* _Short task a_: In the article on child access, which wine does Shelagh drink at night time?

* _Document section_:

Your children’s safety comes first when a spouse’s drinking or drug use are driving you around the bend. You want your kids to enjoy their weekend visits with their mom. You just need to protect them from her risky behaviours. 

Is Drinking Getting Out of Hand?

Shelagh is proud of her Gaelic heritage, but less so of her parenting skills. She knows her social drinking is out of control. She has a crisp Sauvignon Blanc pick me up over lunch at her Ottawa Carling Avenue office. A sip of a fruity Yellow Tail Riesling keeps dinner cooking right along. Night time is the right time for Pinot Grigio. Her hubby Heinz likes a glass here or there. What he doesn’t like is Shelagh’s excessive drinking. He moved out awhile ago and took the kids. 

When Drinking Makes Your Children Unsafe

Heinz worries Shelagh is an unfit parent. Her weekend visits with six-year-old Kelly and Kevin, who’s eight, fill him with anxiety. Will she drink and drive? Could she pass out making dinner? He has visions of a kitchen fire consuming their home.

Child Access for an Unfit Parent

Heinz isn’t thinking of divorce. He’d like to get back together. Marriage is for better or worse, isn’t it? For now, he spends his coffee breaks cruising the Internet looking for an Ottawa family lawyer who can help him get a separation agreement with supervised access for visits. Recently, he landed at Axess Law family lawyers in Ottawa.

Entries from a collection:
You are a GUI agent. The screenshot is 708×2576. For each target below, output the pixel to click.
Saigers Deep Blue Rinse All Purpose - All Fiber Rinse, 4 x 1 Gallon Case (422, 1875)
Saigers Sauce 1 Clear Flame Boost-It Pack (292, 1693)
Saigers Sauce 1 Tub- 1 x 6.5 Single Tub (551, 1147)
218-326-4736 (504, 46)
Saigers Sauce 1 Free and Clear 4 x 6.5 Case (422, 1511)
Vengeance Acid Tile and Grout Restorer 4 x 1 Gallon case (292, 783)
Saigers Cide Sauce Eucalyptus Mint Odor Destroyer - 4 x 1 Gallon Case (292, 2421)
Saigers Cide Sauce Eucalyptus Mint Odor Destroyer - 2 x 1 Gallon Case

* _Short task b_: Rescale the entries from the line with "Vengeance Acid Tile" through the last line of the entries, both included. Reproduce each of those lines with its request, multiplying every coordinate in the answers by 1.3 and rounding to whole numbers, with halves rounded up.

* _Correct answer a_: Pinot Grigio.

* _Correct answer b_:
Vengeance Acid Tile and Grout Restorer 4 x 1 Gallon case (380, 1018)
Saigers Cide Sauce Eucalyptus Mint Odor Destroyer - 4 x 1 Gallon Case (380, 3147)
Saigers Cide Sauce Eucalyptus Mint Odor Destroyer - 2 x 1 Gallon Case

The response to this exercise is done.